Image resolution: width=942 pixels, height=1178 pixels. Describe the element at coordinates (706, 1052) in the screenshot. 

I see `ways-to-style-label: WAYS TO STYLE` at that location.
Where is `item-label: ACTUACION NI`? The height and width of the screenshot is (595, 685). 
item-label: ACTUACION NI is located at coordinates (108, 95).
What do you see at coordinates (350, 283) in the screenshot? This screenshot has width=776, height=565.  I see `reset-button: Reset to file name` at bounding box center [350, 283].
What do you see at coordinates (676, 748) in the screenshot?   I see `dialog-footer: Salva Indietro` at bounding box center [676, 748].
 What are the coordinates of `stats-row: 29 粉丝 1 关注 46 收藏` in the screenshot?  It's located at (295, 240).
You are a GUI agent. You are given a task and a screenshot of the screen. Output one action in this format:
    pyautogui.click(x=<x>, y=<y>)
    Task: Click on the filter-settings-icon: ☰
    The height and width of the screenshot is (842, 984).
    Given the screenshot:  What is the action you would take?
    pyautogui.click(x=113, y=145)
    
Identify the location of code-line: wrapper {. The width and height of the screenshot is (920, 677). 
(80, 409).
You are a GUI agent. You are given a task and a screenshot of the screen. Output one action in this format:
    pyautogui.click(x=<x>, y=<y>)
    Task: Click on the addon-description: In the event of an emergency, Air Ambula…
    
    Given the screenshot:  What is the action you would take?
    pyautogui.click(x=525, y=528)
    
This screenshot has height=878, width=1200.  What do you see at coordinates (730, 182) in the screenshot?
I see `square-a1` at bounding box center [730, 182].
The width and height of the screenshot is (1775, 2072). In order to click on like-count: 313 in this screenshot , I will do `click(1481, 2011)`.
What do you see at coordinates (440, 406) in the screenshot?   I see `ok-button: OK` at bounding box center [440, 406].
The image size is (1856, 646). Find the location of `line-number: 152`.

_Job item:_ Quote the material word for word, from its first line through the line containing "item-label: ACTUACION NI is", including both of those lines.

_Result below:_
Image resolution: width=942 pixels, height=1178 pixels. Describe the element at coordinates (706, 1052) in the screenshot. 

I see `ways-to-style-label: WAYS TO STYLE` at that location.
Where is `item-label: ACTUACION NI`? The height and width of the screenshot is (595, 685). 
item-label: ACTUACION NI is located at coordinates (108, 95).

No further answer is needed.